High-Performance Hybrid White OLEDs with Ultra-Stable Emission Color and Small Efficiency Roll-Off Achieved by Incorporating a Deep-Blue Fluorescent Neat Film

Organic blue luminescent materials play a vital role in the fabrication of full-color displays and white lighting devices, but high-efficiency blue emitters that meet commercial demands are still quite insufficient. Herein, the authors wish to report the design and synthesis of four bipolar deep-blue luminogens consisting of an anthracene core and various functional groups. Their photophysical properties, electronic structures, electrochemical behavior, thermal stability, carrier transport ability, and electroluminescence performance are systematically studied.

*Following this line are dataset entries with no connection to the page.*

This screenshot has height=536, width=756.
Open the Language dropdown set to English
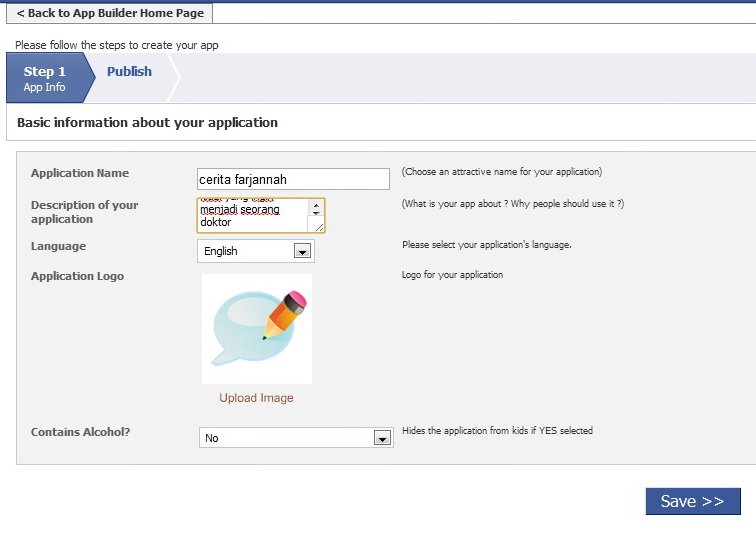click(302, 252)
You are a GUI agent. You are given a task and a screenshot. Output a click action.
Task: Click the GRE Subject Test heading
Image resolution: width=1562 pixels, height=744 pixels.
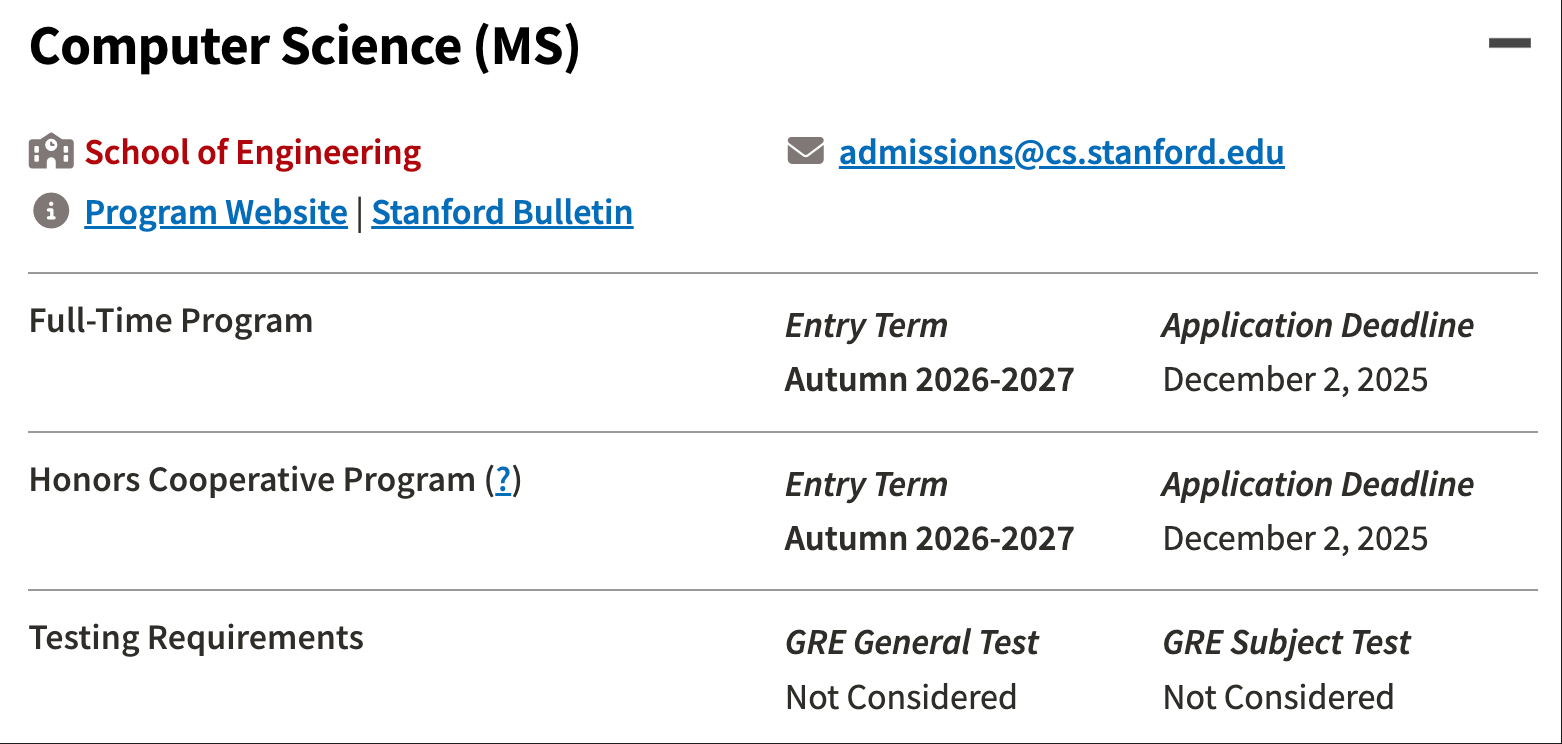[x=1286, y=643]
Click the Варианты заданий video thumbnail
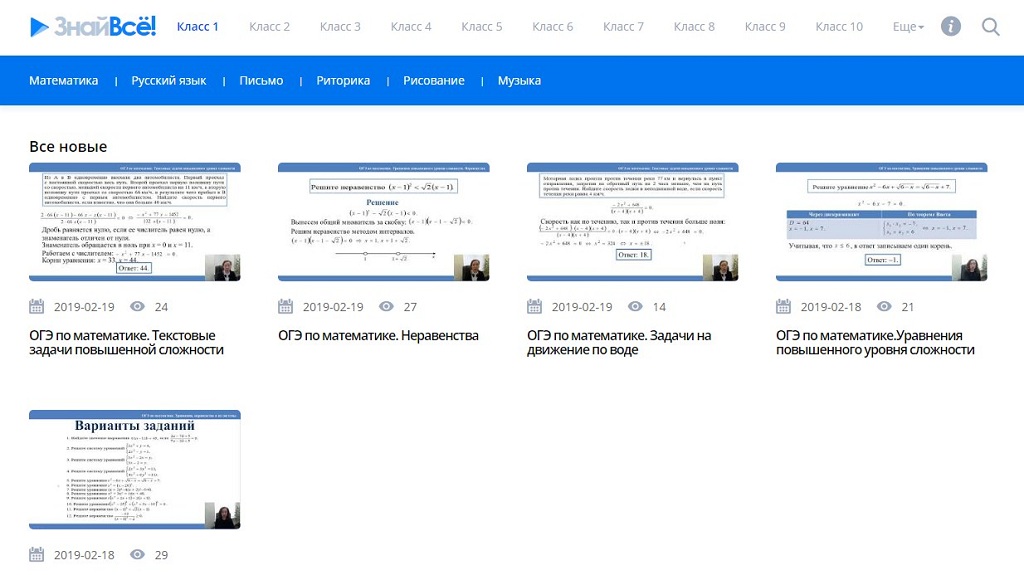 [134, 469]

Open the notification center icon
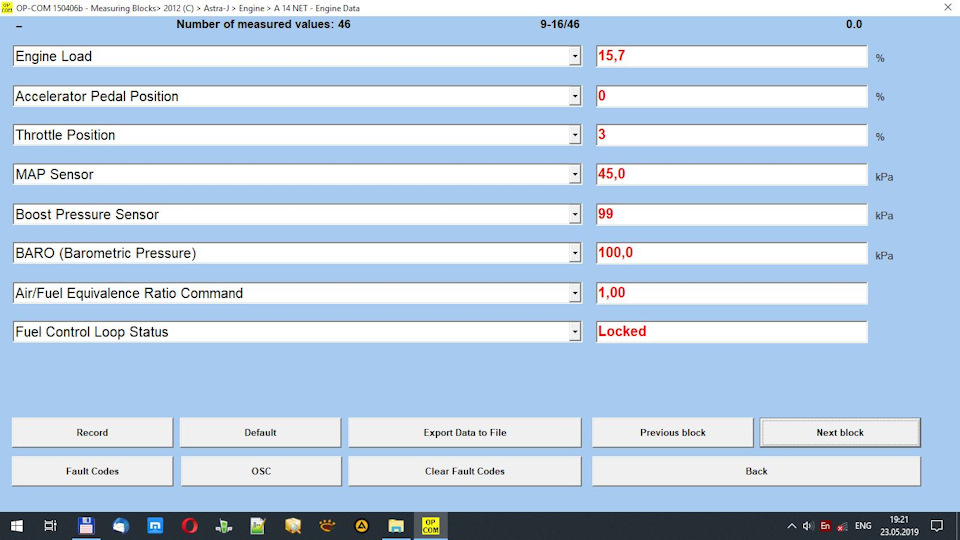click(x=937, y=525)
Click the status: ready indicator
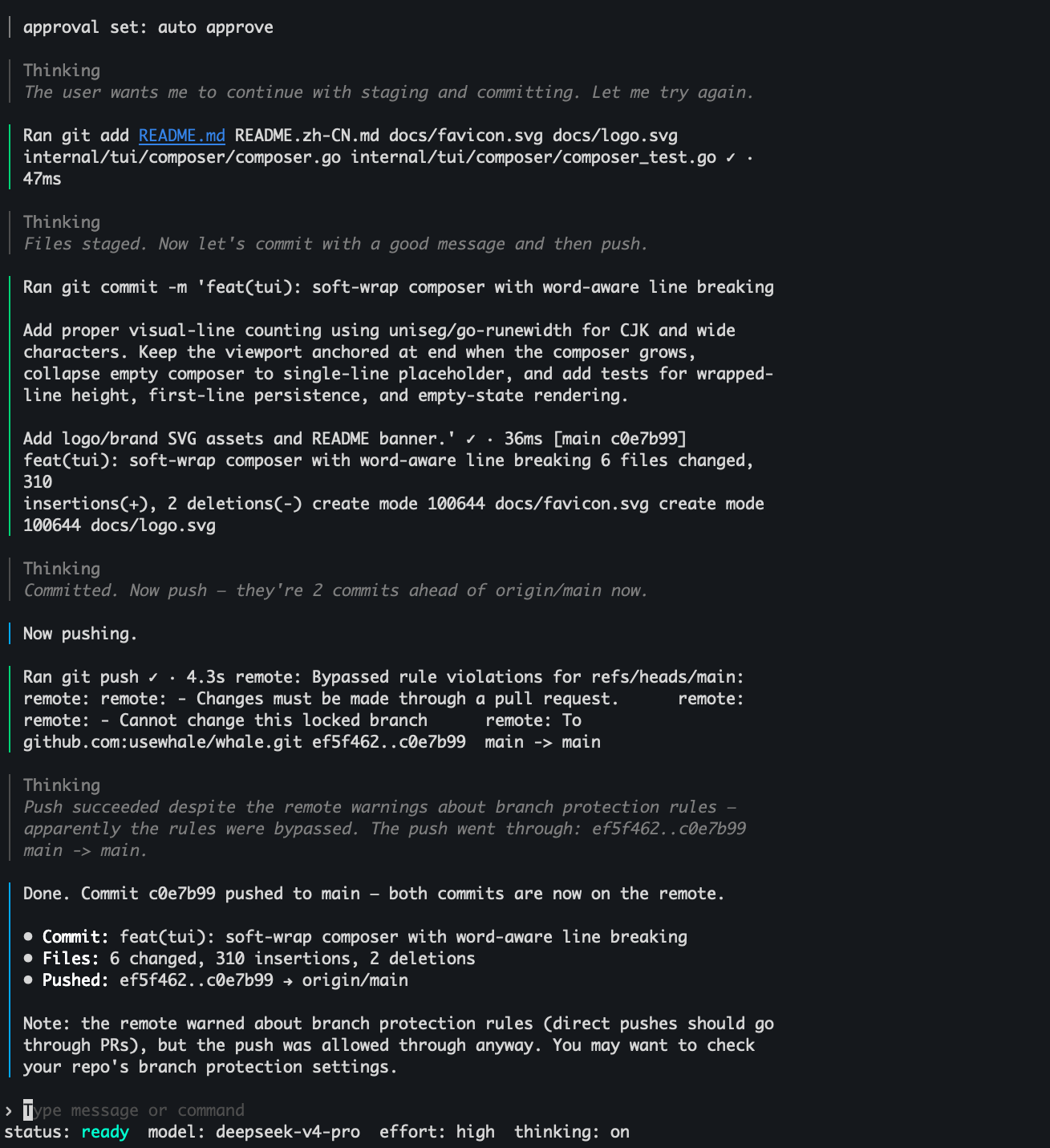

The nondoped organic light-emitting diode (OLED) based on DPAC-TAn-BI radiates stable deep-blue light [Commission Internationale de l'Eclairage (CIEx,y) = 0.15, 0.15] with a high external quantum efficiency (eta(ext)) of 5.81%. Moreover, efficient two-color hybrid warm white OLEDs are achieved using DPAC-TAn-BI neat film as a blue-emitting layer, providing an excellent eta(ext) of 27.6%, a small efficiency roll-off of 2.9% at 1000 cd m(-2), and ultra-stable emission spectra with tiny CIEx,y variation of (0.01, 0.01) from 100 to 10 000 cd m(-2). These results demonstrate that the deep-blue luminogens are strong candidates for applications in blue and white OLEDs.

Automated summary

Organic blue luminescent materials are crucial for full-color displays and white lighting devices, but high-efficiency blue emitters are still lacking. In this study, authors designed and synthesized four bipolar deep-blue luminogens and conducted systematic research on their properties, achieving stable deep-blue light emission in OLEDs with high external quantum efficiency. The results demonstrate the strong potential of these deep-blue luminogens for applications in blue and white OLEDs.